Equities will present long term opportunities in Q1 and Q2 of 2012– In fact even now, there are many equities that are priced attractively in the market – I have been investing in equities selectively since Q4 2011 and I recommend the same to anyone who has a 3 year plus time frame –as we all know, the value of a stock globally is determined by it’s earnings growth ( EPS growth) – but the price of the stock in India depends on the mood of FII’s  - right now the FII’s are net sellers in Indian markets and hence there are stocks that are good long term buys that are going cheap. I have listed out a few stocks in my blog in October and I will list out a few more stocks in my next note in Jan – but needless to say, these are opportunities with a three year time frame – so for those who are ready to invest for three years, you will get a 20% plus return per year by investing in these stocks.

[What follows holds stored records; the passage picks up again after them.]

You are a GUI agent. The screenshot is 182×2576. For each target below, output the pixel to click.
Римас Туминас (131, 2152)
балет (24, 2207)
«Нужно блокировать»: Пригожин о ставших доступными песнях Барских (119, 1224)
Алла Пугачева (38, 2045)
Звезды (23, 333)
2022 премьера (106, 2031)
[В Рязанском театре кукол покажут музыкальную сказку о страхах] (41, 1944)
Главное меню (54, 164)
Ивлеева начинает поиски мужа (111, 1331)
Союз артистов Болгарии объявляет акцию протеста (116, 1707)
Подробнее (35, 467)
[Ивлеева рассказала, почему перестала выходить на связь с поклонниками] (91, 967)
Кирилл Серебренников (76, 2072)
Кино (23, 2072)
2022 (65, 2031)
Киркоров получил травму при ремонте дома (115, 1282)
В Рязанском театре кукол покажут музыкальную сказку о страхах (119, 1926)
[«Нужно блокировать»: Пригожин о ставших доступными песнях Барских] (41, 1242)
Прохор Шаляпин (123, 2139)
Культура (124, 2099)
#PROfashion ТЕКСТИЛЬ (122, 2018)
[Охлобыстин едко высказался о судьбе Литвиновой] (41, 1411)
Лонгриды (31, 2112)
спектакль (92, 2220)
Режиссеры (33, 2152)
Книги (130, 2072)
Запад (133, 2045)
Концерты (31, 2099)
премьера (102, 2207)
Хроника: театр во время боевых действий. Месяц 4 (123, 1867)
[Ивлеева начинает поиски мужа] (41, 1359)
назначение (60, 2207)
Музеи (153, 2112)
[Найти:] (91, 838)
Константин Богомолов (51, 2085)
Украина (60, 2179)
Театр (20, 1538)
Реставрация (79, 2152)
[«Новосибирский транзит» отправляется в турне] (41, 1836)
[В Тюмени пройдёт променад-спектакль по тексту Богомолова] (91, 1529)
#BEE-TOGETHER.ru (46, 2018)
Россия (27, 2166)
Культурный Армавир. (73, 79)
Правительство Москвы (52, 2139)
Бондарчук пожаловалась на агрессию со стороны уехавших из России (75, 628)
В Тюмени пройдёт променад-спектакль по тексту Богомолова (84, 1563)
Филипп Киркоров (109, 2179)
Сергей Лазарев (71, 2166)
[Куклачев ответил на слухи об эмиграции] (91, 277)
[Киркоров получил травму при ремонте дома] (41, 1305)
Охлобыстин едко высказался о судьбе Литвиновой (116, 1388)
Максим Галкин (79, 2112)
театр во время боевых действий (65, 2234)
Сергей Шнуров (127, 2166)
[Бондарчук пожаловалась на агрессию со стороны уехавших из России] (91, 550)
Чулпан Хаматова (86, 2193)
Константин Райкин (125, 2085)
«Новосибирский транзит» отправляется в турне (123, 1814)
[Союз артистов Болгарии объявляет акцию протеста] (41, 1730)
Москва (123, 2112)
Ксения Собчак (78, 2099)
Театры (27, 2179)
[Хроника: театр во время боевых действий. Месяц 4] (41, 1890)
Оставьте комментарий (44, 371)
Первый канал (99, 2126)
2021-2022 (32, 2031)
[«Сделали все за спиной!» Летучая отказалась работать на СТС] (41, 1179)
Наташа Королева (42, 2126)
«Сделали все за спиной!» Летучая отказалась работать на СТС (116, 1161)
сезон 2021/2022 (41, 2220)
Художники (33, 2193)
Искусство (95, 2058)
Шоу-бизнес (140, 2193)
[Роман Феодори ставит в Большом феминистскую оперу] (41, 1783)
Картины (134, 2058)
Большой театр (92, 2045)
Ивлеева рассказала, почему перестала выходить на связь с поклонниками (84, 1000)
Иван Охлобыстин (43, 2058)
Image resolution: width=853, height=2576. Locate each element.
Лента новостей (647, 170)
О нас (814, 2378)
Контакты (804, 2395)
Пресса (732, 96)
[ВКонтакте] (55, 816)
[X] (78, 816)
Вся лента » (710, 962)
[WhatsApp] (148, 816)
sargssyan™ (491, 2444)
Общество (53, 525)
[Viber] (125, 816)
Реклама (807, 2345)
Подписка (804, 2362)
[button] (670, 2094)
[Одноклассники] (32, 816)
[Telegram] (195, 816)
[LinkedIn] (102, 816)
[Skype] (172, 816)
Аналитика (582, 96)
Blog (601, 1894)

When it comes to commodities – I do not track anything except Gold–so even though Indian markets for other commodities ( like grains) did perform well in 2011, I cannot comment on them. I believe Gold will not give more than 15% returns in 2012 in Indian rupees – It will beat Inflation in India – so it not unsafe – but there are better investment options in 2012 – so if you are investing now, Gold is not the place to invest –but if you have invested in Gold in 2011 or before – you can chose to rebalance your portfolio or chose to stay in Gold – you will not lose money.

Real estate will start showing signs of appreciation – but remember that  real estate is for those who have an investment time frame for 3 years plus– Investment in urban (not rural) areas is recommended – if you can buy a house or flat or urban land anywhere in India ( with a caveat that the location has to be an upcoming location and it has to be a legally clean asset) – you will make 15-20% asset return per annum. Real estate in fact is the safest bet as of now – as it is much easier to identify a good real estate opportunity than to identify a good equity opportunity and India’s urbanization story is still going strong even though the India growth story has dipped a bit.

So for 2012, I recommend

  • for short term investors – Debt funds and
  • for long term investors – Select equity and Urban real estate.